SOUTH BRONX — Having failed to stop the city from subsidizing FreshDirect’s move to the Bronx, a group of South Bronx residents and activists is ready to try a new tact: boycott.

Their only problem is, since the online grocer only delivers to three zip codes in the northern Bronx, they must recruit sympathizers in the other boroughs to stop ordering from FreshDirect, which they hope will convince the company to rethink its plan to shift operations from Queens to the Bronx.

So far, the group, which calls itself South Bronx Unite, has launched a website, boycottfreshdirect.com, and an online petition that has garnered more than 115 signatures.

On Wednesday afternoon, members headed to the Upper West Side of Manhattan — which has tangled with the company in the past over its idling trucks — to formally announce the boycott and to try to talk local FreshDirect customers into joining their cause.

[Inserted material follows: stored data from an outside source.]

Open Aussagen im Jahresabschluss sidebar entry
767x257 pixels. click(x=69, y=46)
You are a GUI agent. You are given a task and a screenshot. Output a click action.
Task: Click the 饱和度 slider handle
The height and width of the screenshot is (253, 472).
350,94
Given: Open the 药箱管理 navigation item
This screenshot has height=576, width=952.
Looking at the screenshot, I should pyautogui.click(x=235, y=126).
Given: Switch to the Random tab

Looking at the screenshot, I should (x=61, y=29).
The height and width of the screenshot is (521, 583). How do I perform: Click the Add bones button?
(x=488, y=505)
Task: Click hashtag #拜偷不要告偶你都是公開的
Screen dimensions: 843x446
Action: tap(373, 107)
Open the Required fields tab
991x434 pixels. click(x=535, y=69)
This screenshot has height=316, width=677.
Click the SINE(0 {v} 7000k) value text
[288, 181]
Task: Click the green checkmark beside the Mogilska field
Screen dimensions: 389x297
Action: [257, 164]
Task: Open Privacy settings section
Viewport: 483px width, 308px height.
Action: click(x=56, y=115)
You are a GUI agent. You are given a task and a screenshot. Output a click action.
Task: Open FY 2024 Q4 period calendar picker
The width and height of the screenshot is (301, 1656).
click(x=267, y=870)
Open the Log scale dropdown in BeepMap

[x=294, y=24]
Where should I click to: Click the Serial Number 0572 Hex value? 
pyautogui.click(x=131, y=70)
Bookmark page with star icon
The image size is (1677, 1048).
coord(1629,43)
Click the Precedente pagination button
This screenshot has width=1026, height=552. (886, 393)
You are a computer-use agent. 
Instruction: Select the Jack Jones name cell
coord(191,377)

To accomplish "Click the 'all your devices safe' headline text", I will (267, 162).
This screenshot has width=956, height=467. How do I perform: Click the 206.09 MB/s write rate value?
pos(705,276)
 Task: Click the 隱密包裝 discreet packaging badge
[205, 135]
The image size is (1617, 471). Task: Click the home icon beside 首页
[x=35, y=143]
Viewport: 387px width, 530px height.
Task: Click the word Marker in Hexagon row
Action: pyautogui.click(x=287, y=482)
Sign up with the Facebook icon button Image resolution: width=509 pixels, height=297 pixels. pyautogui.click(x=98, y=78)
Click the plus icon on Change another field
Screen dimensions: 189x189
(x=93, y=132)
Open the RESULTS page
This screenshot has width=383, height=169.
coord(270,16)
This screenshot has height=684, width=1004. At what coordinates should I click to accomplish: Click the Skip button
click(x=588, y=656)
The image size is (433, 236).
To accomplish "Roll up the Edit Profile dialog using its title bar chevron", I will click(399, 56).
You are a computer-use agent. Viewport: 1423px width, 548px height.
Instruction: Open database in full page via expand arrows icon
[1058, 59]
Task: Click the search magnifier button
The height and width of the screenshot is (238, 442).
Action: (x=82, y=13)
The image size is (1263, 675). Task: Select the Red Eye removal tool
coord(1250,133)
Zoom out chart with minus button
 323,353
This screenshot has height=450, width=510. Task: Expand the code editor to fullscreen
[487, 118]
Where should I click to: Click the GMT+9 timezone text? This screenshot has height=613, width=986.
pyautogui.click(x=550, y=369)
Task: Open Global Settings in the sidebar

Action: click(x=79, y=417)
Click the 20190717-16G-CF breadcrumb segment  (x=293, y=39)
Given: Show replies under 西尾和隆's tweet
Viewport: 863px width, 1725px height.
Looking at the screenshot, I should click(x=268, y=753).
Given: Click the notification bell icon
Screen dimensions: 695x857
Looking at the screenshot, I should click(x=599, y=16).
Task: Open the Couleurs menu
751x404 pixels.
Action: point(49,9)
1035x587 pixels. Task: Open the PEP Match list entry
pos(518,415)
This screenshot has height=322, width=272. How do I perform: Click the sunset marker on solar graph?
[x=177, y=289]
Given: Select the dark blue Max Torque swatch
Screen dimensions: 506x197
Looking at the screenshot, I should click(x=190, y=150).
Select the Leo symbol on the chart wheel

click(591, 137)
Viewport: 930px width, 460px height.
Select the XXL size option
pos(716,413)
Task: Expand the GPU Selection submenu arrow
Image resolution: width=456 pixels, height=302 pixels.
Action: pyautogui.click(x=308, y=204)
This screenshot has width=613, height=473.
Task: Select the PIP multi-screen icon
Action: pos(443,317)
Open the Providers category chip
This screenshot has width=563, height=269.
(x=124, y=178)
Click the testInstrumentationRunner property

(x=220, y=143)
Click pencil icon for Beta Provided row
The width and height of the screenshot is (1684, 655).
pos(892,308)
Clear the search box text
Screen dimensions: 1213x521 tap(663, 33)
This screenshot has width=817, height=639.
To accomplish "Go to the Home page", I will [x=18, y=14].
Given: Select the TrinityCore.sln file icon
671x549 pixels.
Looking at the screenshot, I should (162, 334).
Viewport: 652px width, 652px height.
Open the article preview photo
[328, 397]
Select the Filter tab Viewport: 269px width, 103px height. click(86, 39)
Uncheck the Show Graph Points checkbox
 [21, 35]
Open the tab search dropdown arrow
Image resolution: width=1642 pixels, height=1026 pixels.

The group said they spoke with "hundreds" of Upper West Siders on Wednesday, many of whom took flyers and signed the boycott petition.

“It’s not just a Bronx issue,” said Mychal Johnson, a Mott Haven resident and South Bronx Unite member. “The entire city’s citizens are giving $130 million of their tax money as subsidies.”

After threatening to relocate to New Jersey, FreshDirect set off a bi-state bidding war this year that ended in February when the company agreed to build a new headquarters in the South Bronx and eventually add 960 new employees there, in exchange for $127.8 million in tax breaks and funding from the state, city and the Bronx.

Some South Bronx residents were skeptical of the company’s job promise and fearful of the impact the new facility and truck traffic could have on the local air quality.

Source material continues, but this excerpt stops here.